W.G.: you returned from London and decided to live and work here, among your family and the society you've grown up in. As an artist, do you still see yourself as part of this society or as a citizen of the world?
A.S.: I see no contradiction between a concrete place and universality. My mind thinks in the language of international dance, with the objectivity and professionalism on which I've grown up. I cannot tie my body with the binds of the place and its conditions. But universality does not necessarily mean alienation and being uprooted from your origins, does it?
W.G.: if you ask me as a musician or a poet, this is a complex issue. If the conditions and the limitations of a place force you to be bound by it (as you say), then you must defy them and break out, or even disengage. Why not? Disengaging from a place as a representation of the past is an option in art, isn't it? And yet, inviting heritage into your universal language is subject to the limitless criteria of creativity, even without preconditions. Each one of us does it in our own way. You persuade and influence, or you fail.
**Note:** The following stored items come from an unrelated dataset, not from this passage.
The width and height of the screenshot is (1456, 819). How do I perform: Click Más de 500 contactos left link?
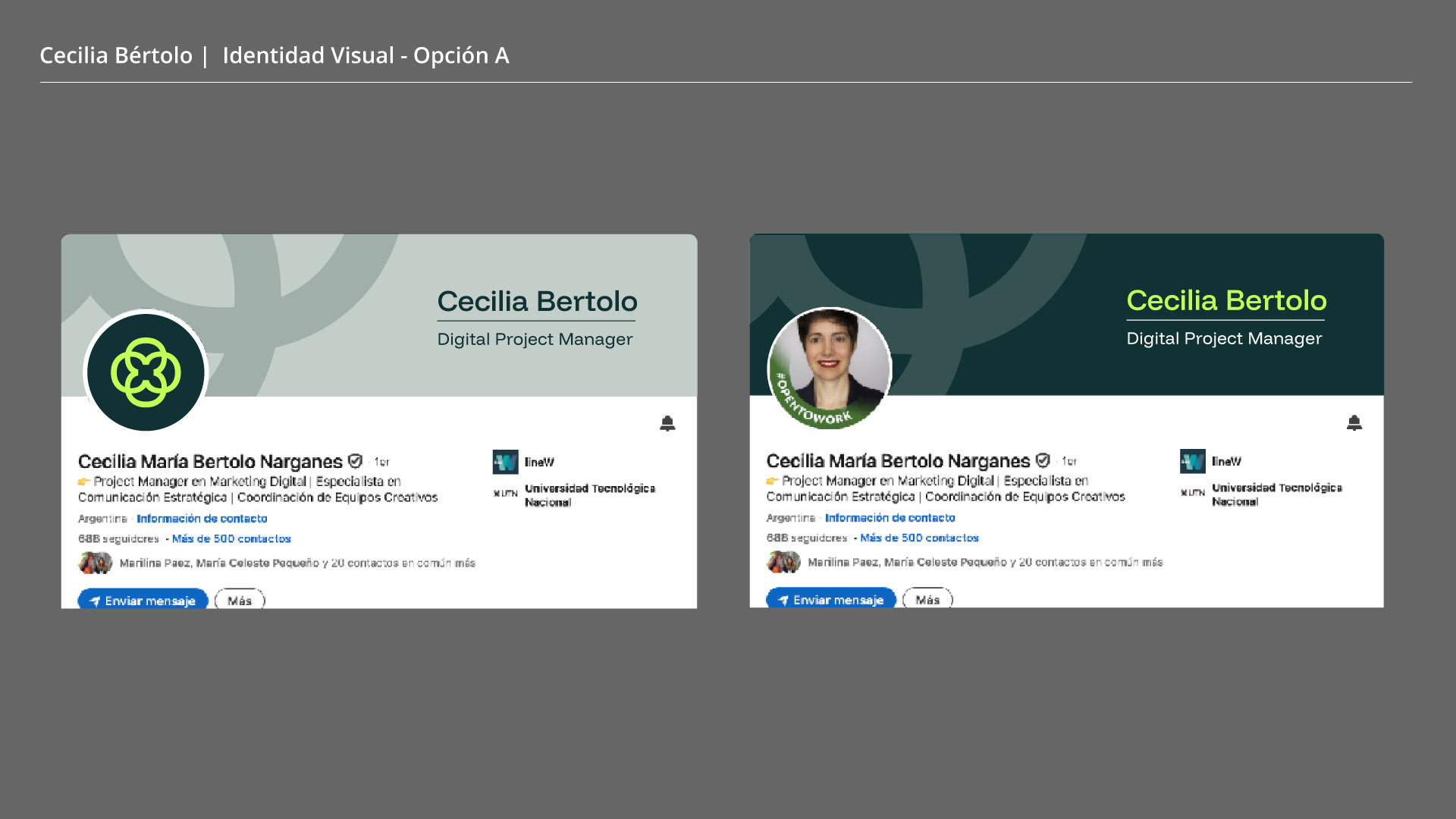[x=231, y=538]
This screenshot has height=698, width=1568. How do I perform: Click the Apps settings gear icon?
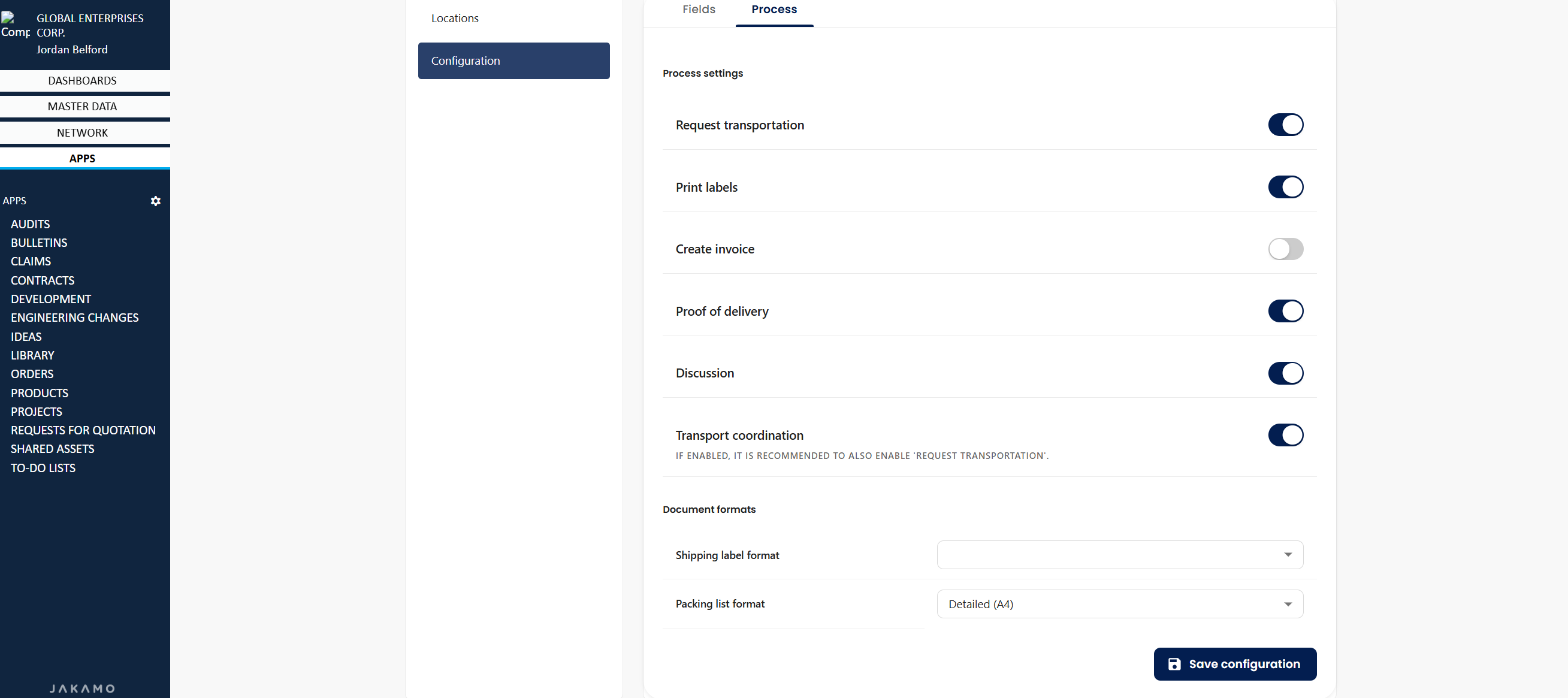pos(155,201)
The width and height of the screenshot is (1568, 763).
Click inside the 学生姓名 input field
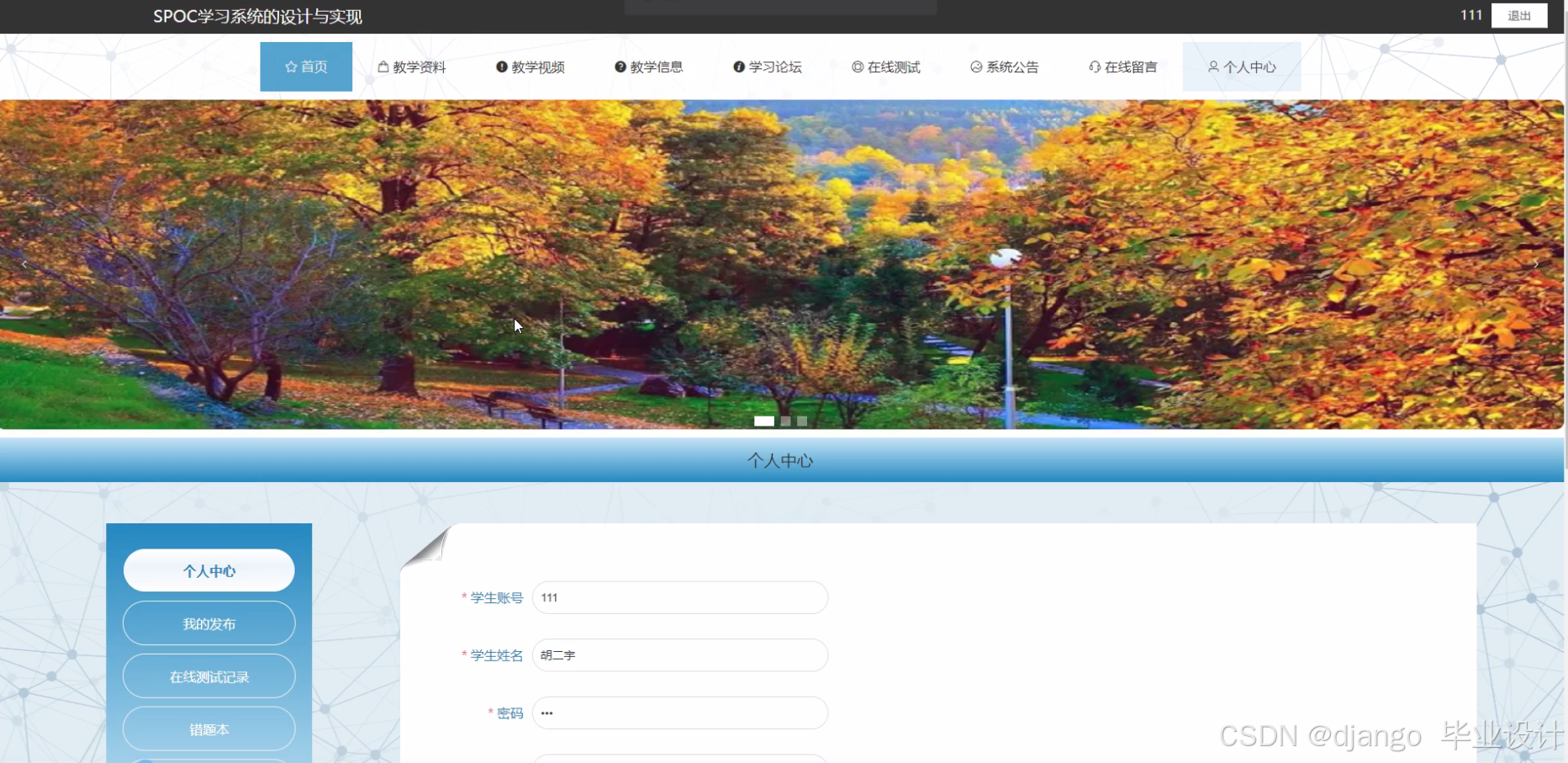pyautogui.click(x=679, y=655)
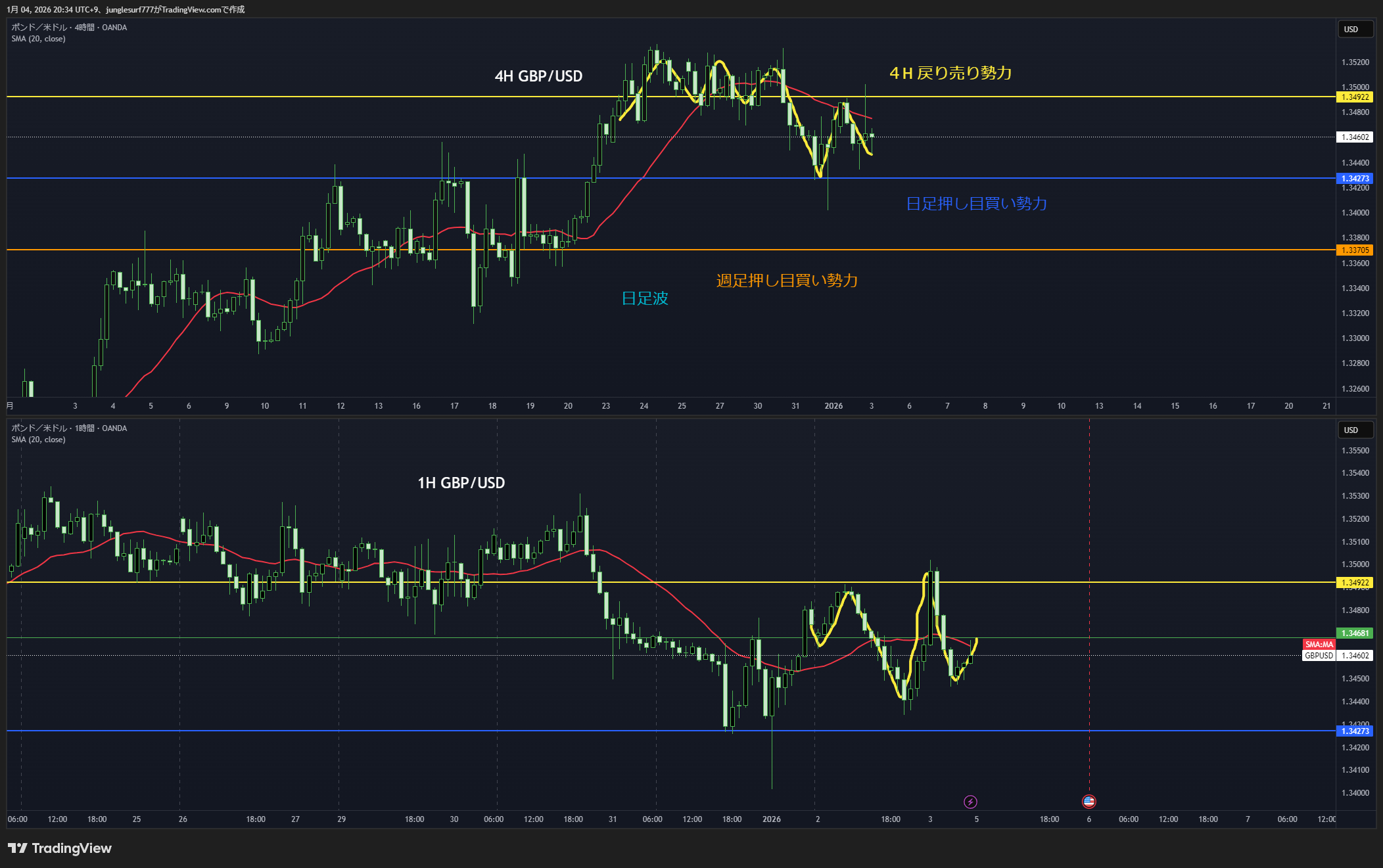Click the GBPUSD symbol price label
Image resolution: width=1383 pixels, height=868 pixels.
(1319, 656)
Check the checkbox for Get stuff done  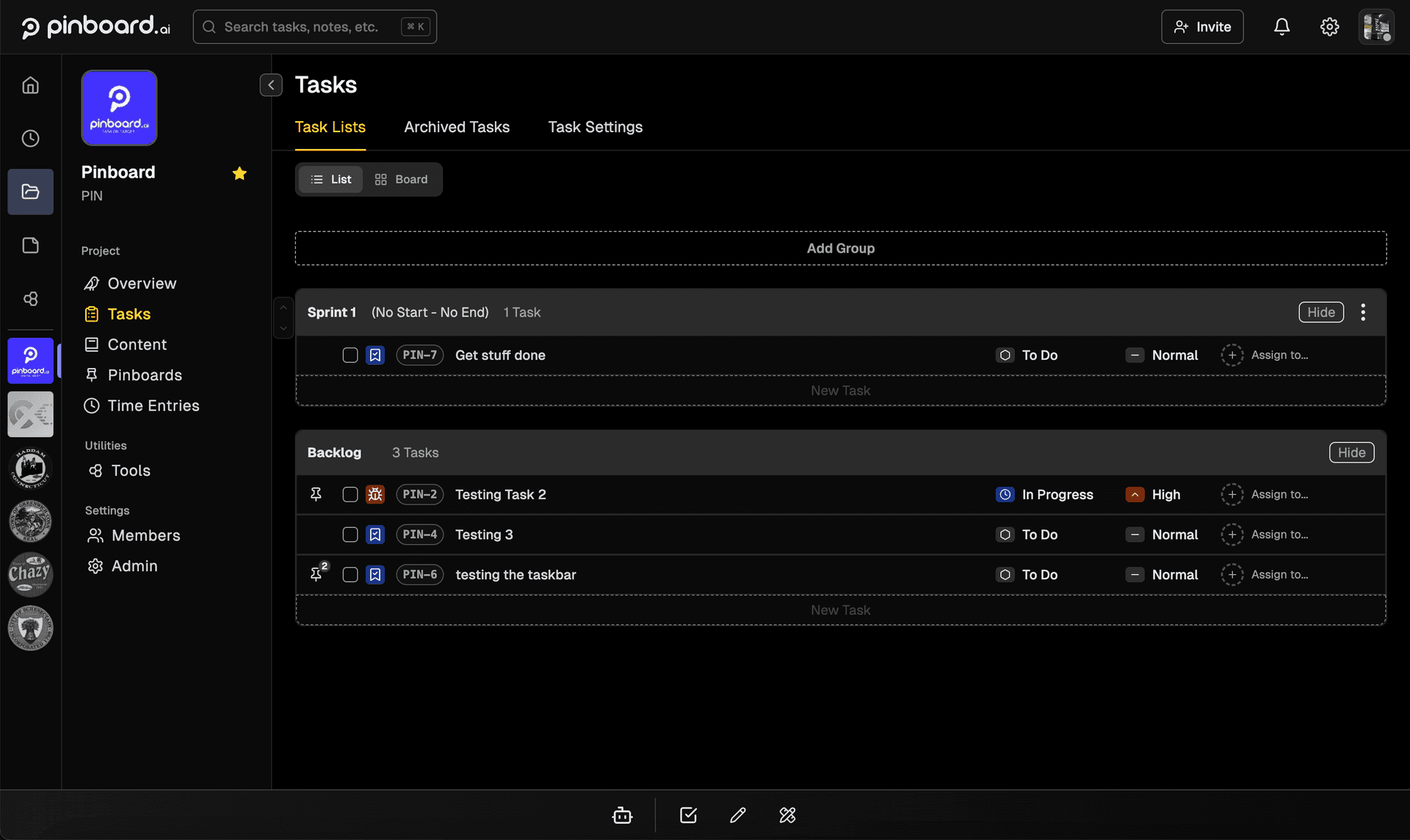coord(350,355)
What project do you dream of as a dancer? What part of it have you realized so far?
A.S.: I don't have a specific dream. My dreams grow with me. The artistic environment invites me to work here or there, participate in a project, a workshop, a performance and so on… Sometimes I feel that it fills my time and provides me with a path, or several paths, frees me from choosing for myself, and gives me joy and satisfaction because I love to work with people. However, sometimes it distracts me and makes me circle around the "dream" that might satisfy me, not knowing what this dream might be. But I will recognize it when it will materialize.
W.G.: has it materialized?
A.S.: I don't think so. Everything I've done so far may contribute to the coalescing of my maturity, with my failures and successes, and maybe one day I will discover that all this has been just a take-off course, and the flying hasn't happened yet. Perhaps it never will, and that is what keeps us alive.
Safiah's work will never be completed unless future generations build on what he has established, follow in his footsteps, and embed the language of dance in our society. Not as a professional art language, but as one of freedom and openness that cannot be achieved but through hard work, persistence, and sweat. Our gratitude to him will be incomplete if we let his passage through life be a passing event.
Ayman Safiah has died in an accident, which calls for no celebration. But his life was a human shout and artistic activity. It was a message and a mission, and this does justify a continuing tribute. Not imposing prohibitions on the body or sanctifying it, but rather acknowledging it, accepting it as it is.
- 1. Wasim Gibran, "the Self Between Two Worlds," Fusha Web site, March 31, 2019, https://tinyurl.com/ybxu4c25
- 2. Jean-Honoré Fragonard (1732 - 1806). "The Swing", The Wallace Collection is a museum in London.
- 3. Sandro Botticelli, The Birth of Venus (c. 1484-1486). Tempera on Canvas on canvas. 172.5 cm × 278.9 cm (67.9 in × 109.6 in). Uffizi, Florence.